Lesson #1: I can’t handle having my seedlings grow on my kitchen floor. I might not be a neat freak, but last year’s mess was too much for me.
I also planted red and purple carrots instead of orange like last year. All this purple and red gives my food an anthocyanin boost to help protect me from free radicals, inflammation, viruses, and cancer (source).
About those Carrots
I recently learned that carrots can be sown year-round in the SF Bay area. I direct sowed some in late January during a stint of particularly beautiful weather, and I’ve already enjoyed a few of them. Some are a bit slower-growing (most likely because of a shortage of sun exposure where I planted them), but they’re on their way. Because we use carrots so often in soups, stews, and broth (and Dexter just loves ’em!), I am treating them like cilantro this year — just planting new seeds every few weeks so that they’re constantly around. I failed at my cilantro task last year, but I’m determined this year to get it right, and with the added reminder to plant carrot seeds, I’m hoping I’ll get on the ball so I can have carrots and cilantro on-demand all season!
Direct Sow vs. Starting Indoors
Some plants need to be started inside under grow lights before the last frost in order to mature enough during the growing season. This definitely varies based on where you are in the world and how long your growing season is. But even here in “Sunny California,” tomatoes should be started inside. I started a ton of those currant tomatoes I mentioned under grow lights in the garage, and we prepared more planting ground on the side of our house to accommodate them all. We’ll see if they get enough sun over there. They were extras, so it’s an experiment. But last year the little currants did well under the shade of the artichoke plant, so I’m optimistic.
Some seeds are large enough, strong enough, and mature quickly enough, that they are successful as direct sows. Squash seeds (including pumpkin) and sunflower seeds are great examples, although they can be started inside as well.
Lesson #2: Carrots prefer direct sow to being transplanted. Don’t be fooled by the nursery trying to sell you a carrot start.
Too afraid to start from seed last year, I bought carrot starts from my local nursery. Honest and awesome as they are, they did warm me about the potential of this happening, but I tried anyway. Any disruption in the root during a transplant could end up with some funky, weird-looking split carrots like these.
Lesson #3: Don’t rush hardening off
This is my first year growing sunflowers, and I experimented with both direct sow and starting indoors under grow lights. I had 4 plants mature under grow lights and it didn’t seem that any had sprouted outside over the same period of time. Eager to take advantage of a weekend in town, I rushed through the hardening off process of my indoor plants, and they all wilted and died after a few days outside. Only one of my direct sows made it, but it’s going strong, already about 6 inches tall with a much thicker stalk than any of the ones I started inside. I plan to throw a few more seeds out there to see if I can get more flowers going from direct sow.

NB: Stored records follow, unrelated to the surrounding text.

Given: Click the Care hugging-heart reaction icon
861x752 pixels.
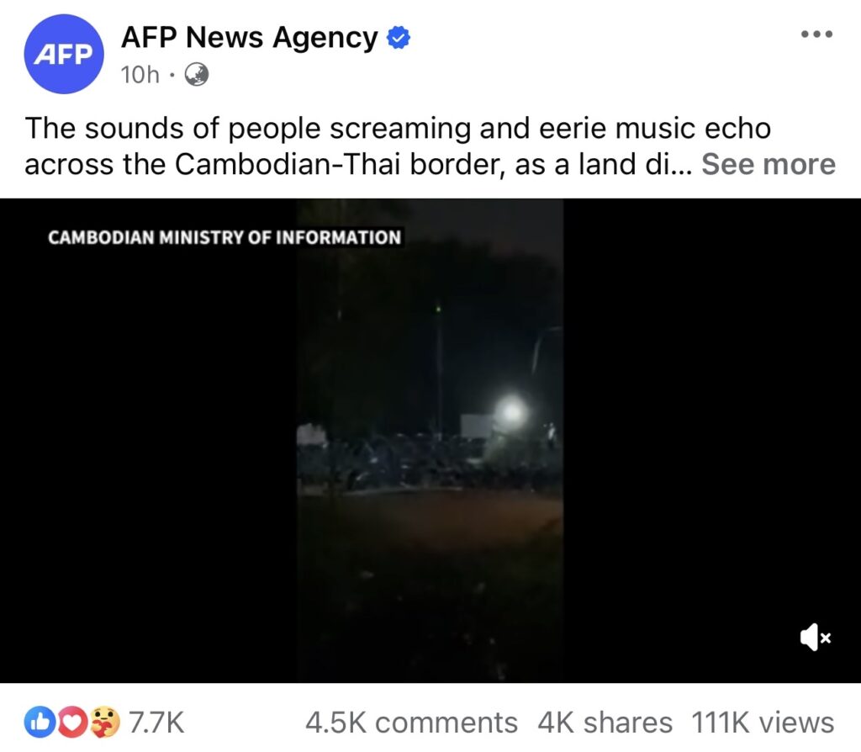Looking at the screenshot, I should click(x=104, y=722).
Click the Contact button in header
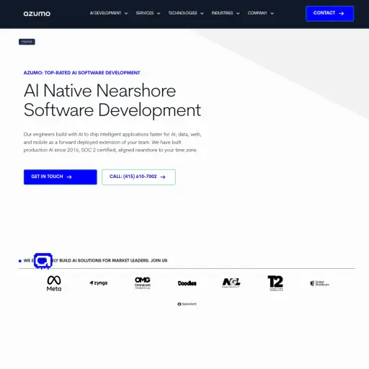369x369 pixels. click(329, 14)
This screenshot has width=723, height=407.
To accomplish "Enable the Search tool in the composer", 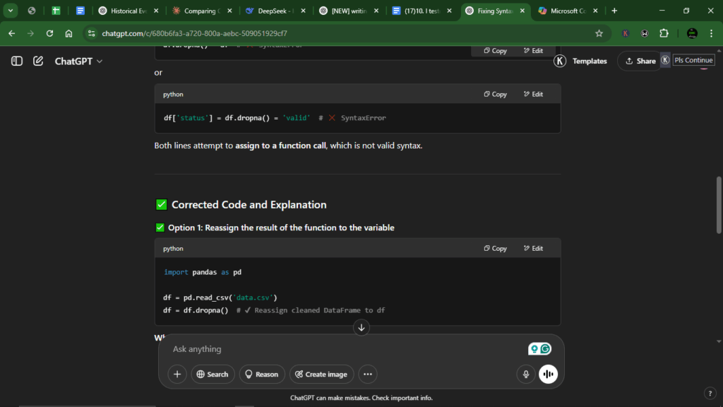I will [x=213, y=374].
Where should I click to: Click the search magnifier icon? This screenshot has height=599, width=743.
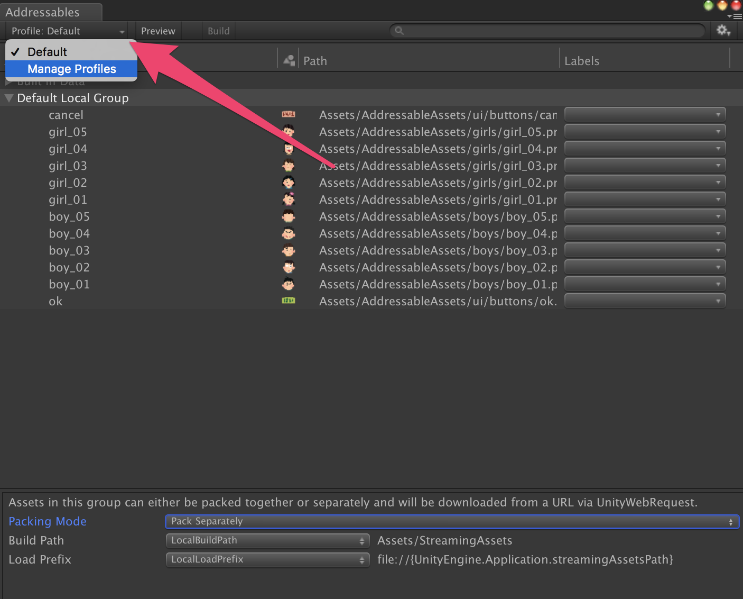[399, 30]
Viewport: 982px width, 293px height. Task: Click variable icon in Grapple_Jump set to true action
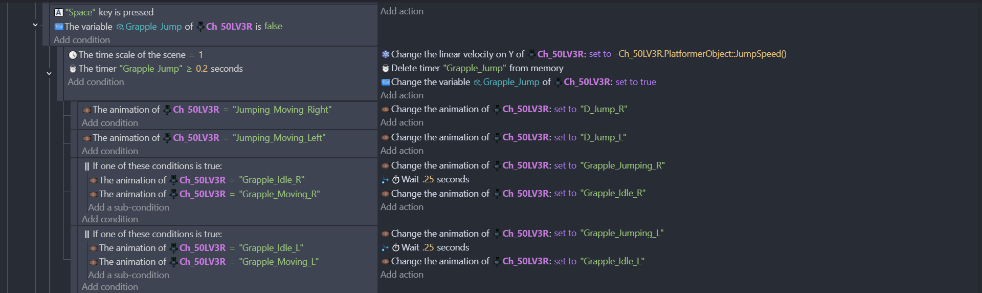click(x=386, y=82)
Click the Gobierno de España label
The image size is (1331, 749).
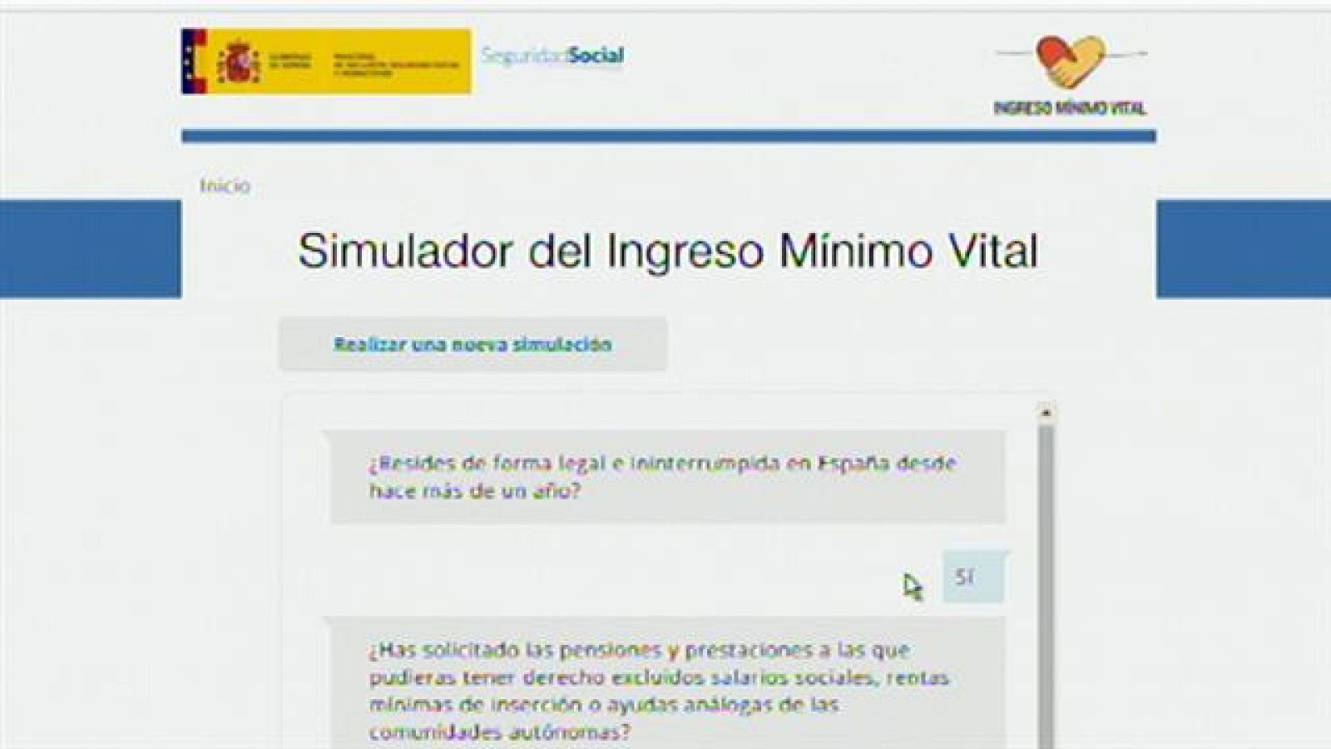(x=289, y=62)
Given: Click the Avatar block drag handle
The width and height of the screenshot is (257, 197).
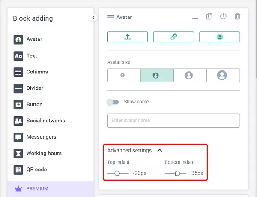Looking at the screenshot, I should point(111,17).
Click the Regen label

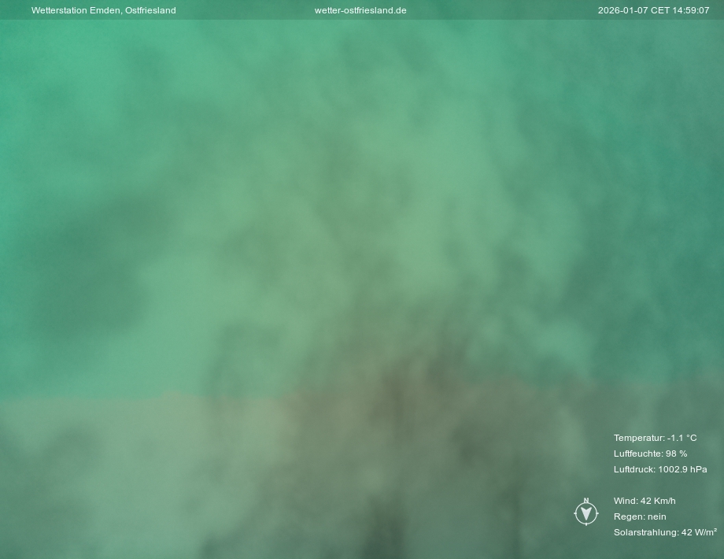tap(628, 516)
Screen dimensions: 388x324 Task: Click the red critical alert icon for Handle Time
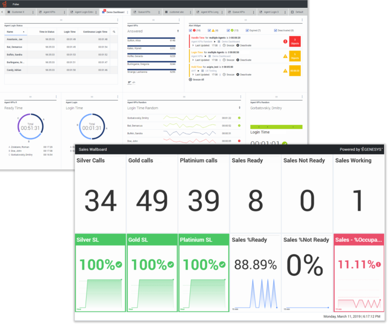click(285, 41)
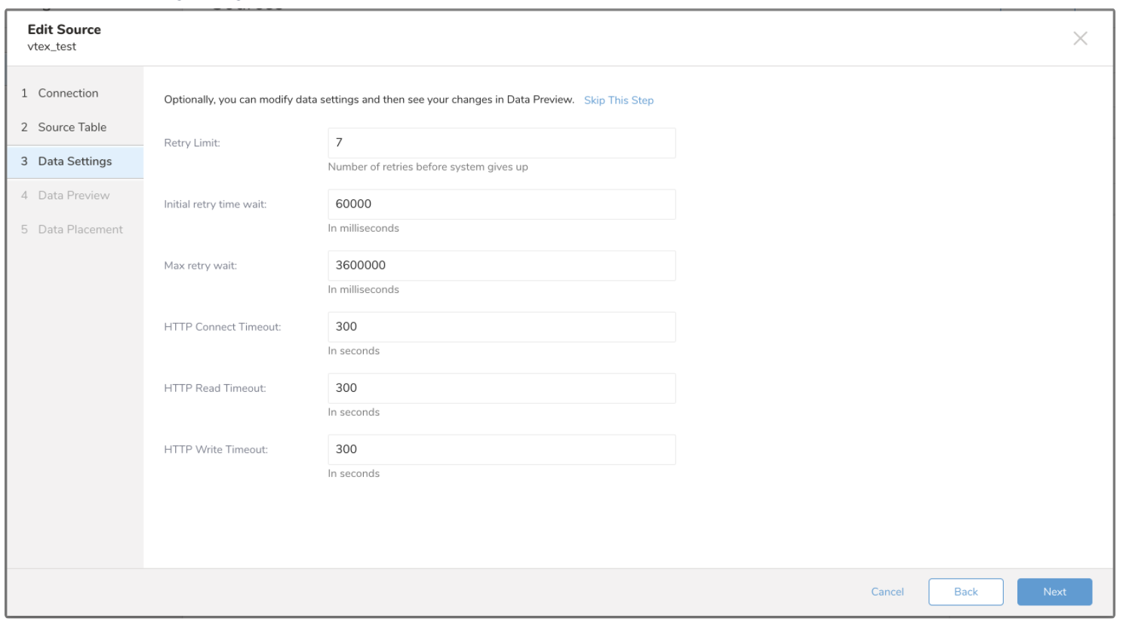Go to the Connection step

click(68, 93)
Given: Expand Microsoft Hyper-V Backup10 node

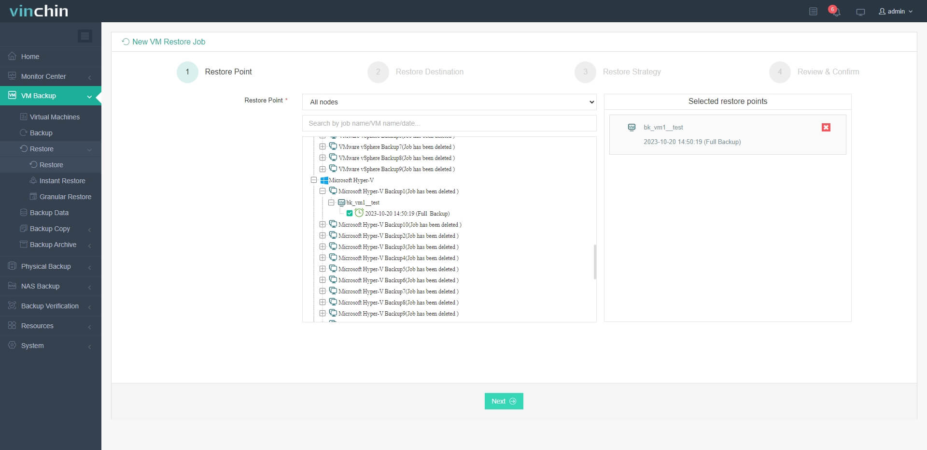Looking at the screenshot, I should tap(322, 224).
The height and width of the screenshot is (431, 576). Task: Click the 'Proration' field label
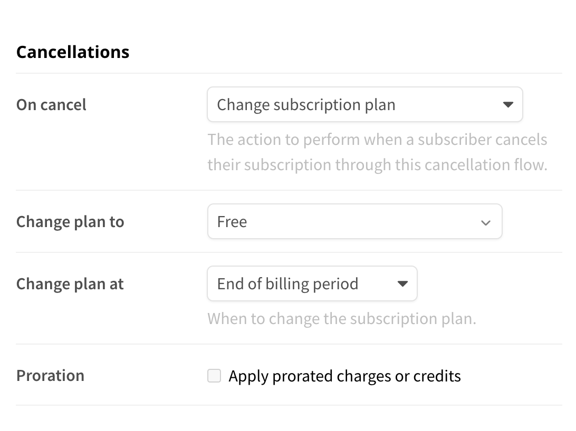coord(50,376)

Lesson #4: Start with the right containers
Last year, I started pumpkins and delicata squash seeds indoors in containers far too tiny for their rapid growth as seedlings. I ended up having to transfer them as delicate little babies into larger containers and continue to grown them inside. As they outgrew those containers and the weather began warming, I thought it was time to start hardening them off. Some died on the first day outside, because they weren’t well-rooted after the initial transplant, and some died in the ground a week later. I did end up with a great pumpkin harvest but not a single delicata made it.
This year, I started all my squash inside in larger containers so that I wouldn’t have to move them until it was time to get them into the ground. I also waited for them to get much bigger than last year before beginning the hardening off process — only possible because of the containers I started them in this time. They’re much happier and healthier than the ones I planted last year, already growing tiny blossoms! In fact we had so many healthy starts we put the extras in containers to see how they’d do. Another experiment I’ll report back on in a few months!
Lesson #5: Be patient
How many of us have to learn this lesson over and over? When it comes to gardening, I have to learn it many times a season. We planted our artichoke last year and got lucky with a big, early yield. That first plant died off and left two babies in its place, both of which kept getting bushier and bushier with no fruit in sight. By this time last year, we’d definitely enjoyed some home-grown chokes, so I was starting to worry — I even considered pulling up one of the plants, thinking they were too crowded to produce. Then all of the sudden we saw one pop up. I left town for a few days last week, and suddenly yesterday there were EIGHT! Yes, eight. Patience is a virtue, and so are plentiful artichokes!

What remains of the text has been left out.